Ecco, ci tengo molto all'aggettivo "piccolo". Piccole cose ci stanno accanto, piccole persone, piccole umili storie alle quali è bello dar voce: una panchina, un albero antico, un giardinetto...
E poi ci accorgiamo che queste cose piccole chiamano le più grandi (mentre non è vero il contrario): un giardinetto chiama una piazza, la piazza chiama un rione, il rione chiama una città, una provincia, una regione, uno Stato... l'Europa... la Costituzione... il mare...
Stiamo accanto ai piccoli, ma guardiamo lontano, pur nell'amara piena consapevolezza che i grandi giochi si fanno altrove e che nelle nostre mani ci sono solo piccoli giochi... Ma che almeno vadano nella direzione giusta!
2."Esercizi"
Se per voi la parola "esercizi" evoca noiosissimi quaderni a righe e a quadretti con tabelline, logaritmi, estenuanti analisi logiche... beh, vuol dire che siete piuttosto anziani.
Se invece pensate al lavoro al computer e all'infinita pazienza e agli innumerevoli tentativi ed errori necessari per raggiungere i risultati desiderati, ecco, ci siamo.
Pazienza, umiltà e impegno fisico per arrivare a FAR BENE le cose. Tutto il corpo è impegnato.
Pensate al Circo, all'acrobata sul filo (una figura cara ai batesoniani): centinaia e centinaia di volte si deve ripetere un esercizio finché non è perfetto. E poi ancora, e ancora, per fissare la perfezione e renderla (si fa per dire) spontanea...
Mi viene in mente Nureyev, che si allenava sempre. Dietro le quinte c'era una sbarra per lui. A terra, le chiazze del suo sudore.
3."Democrazia"
Questa parola è troppo pesante, è come una grossa pietra grigia. Per il momento non mi va di entrarci dentro, spostiamola faticosamente, mettiamola da parte. Ci penseremo dopo.
4."Comunicazione"
Ah, questa parola mi piace, mi ci ritrovo. Nella mia vita di tutti i giorni, nei rapporti con chi conosco bene e con chi conosco poco, nella mia esperienza di insegnante e nel mio impegno in associazioni e gruppi di vario genere, la costante è stata ed è una mia precisa - direi quasi "accanita" - volontà di capire e di farmi capire. Comunicazione nei due sensi, dunque, che va e che viene. Con tutti i suoi limiti, naturalmente: una comprensione reciproca totale è impossibile, l'altro è e resta irrimediabilmente altro, ma...
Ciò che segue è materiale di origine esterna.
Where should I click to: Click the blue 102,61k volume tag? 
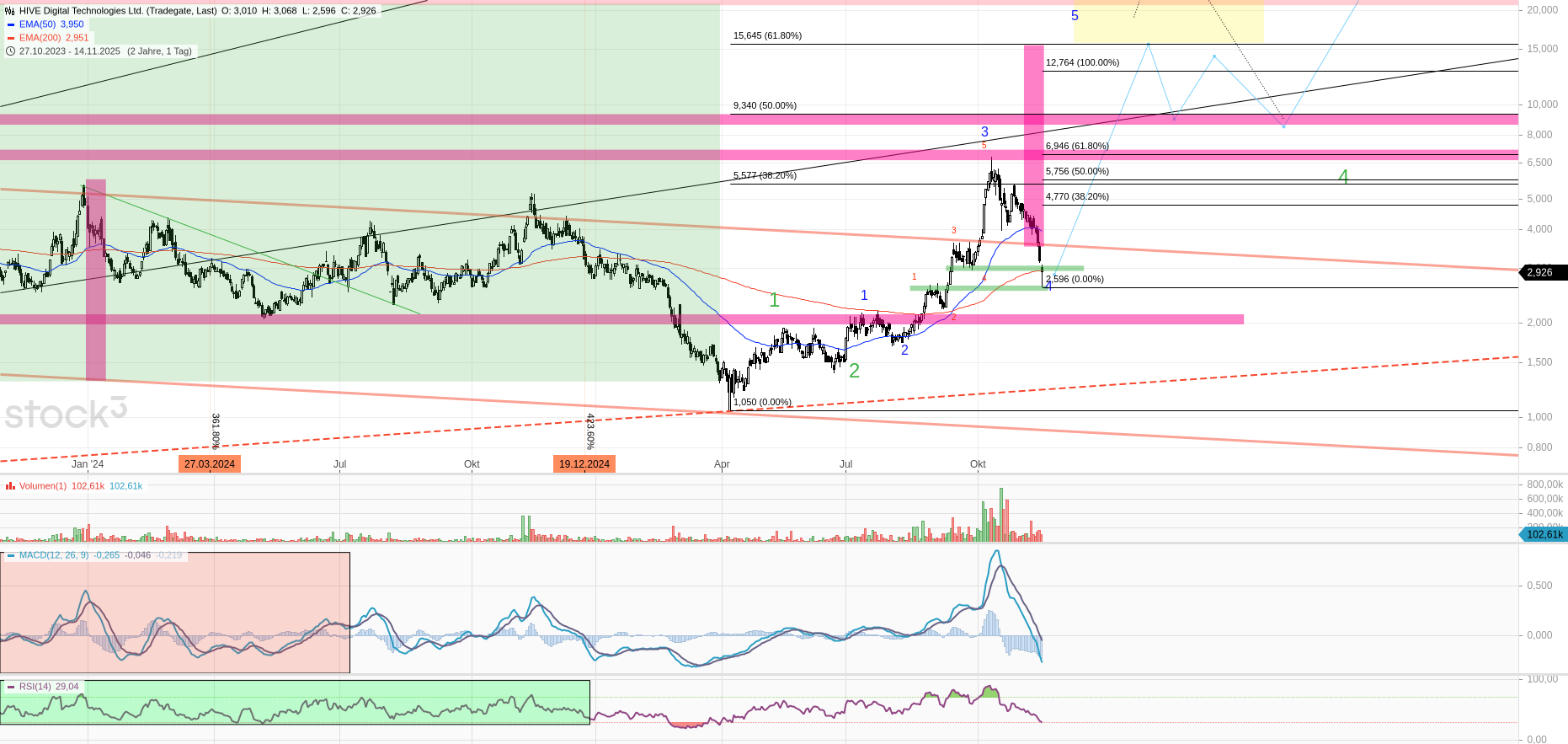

E qui ci soccorre l'insegnamento di Gregory Bateson: noi siamo immersi in un continuum, siamo connessi, diversi ma connessi. E queste connessioni bisogna saperle cercare, è su questo che bisogna fare quotidianamente piccoli ma intensi esercizi.
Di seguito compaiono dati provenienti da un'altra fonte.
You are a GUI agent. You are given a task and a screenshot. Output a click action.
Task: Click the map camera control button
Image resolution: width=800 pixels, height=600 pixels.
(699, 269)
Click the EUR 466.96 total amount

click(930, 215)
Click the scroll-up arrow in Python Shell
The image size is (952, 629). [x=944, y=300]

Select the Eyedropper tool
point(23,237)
Sapete qual' è la definizione di "amore" che Bateson propose ad un convegno nel 1968? Eccola qua:
Considero me stesso un sistema, fatto al quale do una valutazione positiva, preferendo essere un sistema piuttosto che disgregarmi e morire; considero la persona che amo come un sistema, e ritengo che il mio e il suo sistema insieme formino un sistema più grande avente in sé un certo grado di armonia" (citato in G.Bateson, M.C. Bateson, Dove gli angeli esitano, Adelphi 2002 [1989], pp.287-288).
Ecco, per me questo è uno dei migliori esempi di rispetto delle differenze e al tempo stesso di speranza per chi voglia cercare le connessioni. Non il "consenso", si badi bene, ma le "connessioni". Perché di questo di tratta. E senza falsi buonismi. Si tratta di cercare dei punti, delle zone, delle aree di connessione (e ci sono sempre, basta pensare - perché no? - ai "sei gradi di separazione"...), rispettando le differenze e senza applicare brutalmente né il principio mors tua vita mea né il principio in medio stat virtus, che rischia di scontentare tutti.
E' illuminante a questo proposito quanto afferma Riccardo Antonini nel suo contributo al primo numero della rivista dell'AIEMS, Associazione Italiana di Epistemologia e Metodologia Sistemiche, scaricabile gratuitamente dall'Archivio del sito (Riccardo Antonini, "Per una Consapevolezza Operativa nella Gestione dell'Incertezza in Logica Fuzzy", agosto 2009), per non parlare delle interessanti teorizzazioni di Gérard Jorland e del suo gruppo sul concetto di "empatia" e di quanto afferma Thomas Nagel sui pipistrelli...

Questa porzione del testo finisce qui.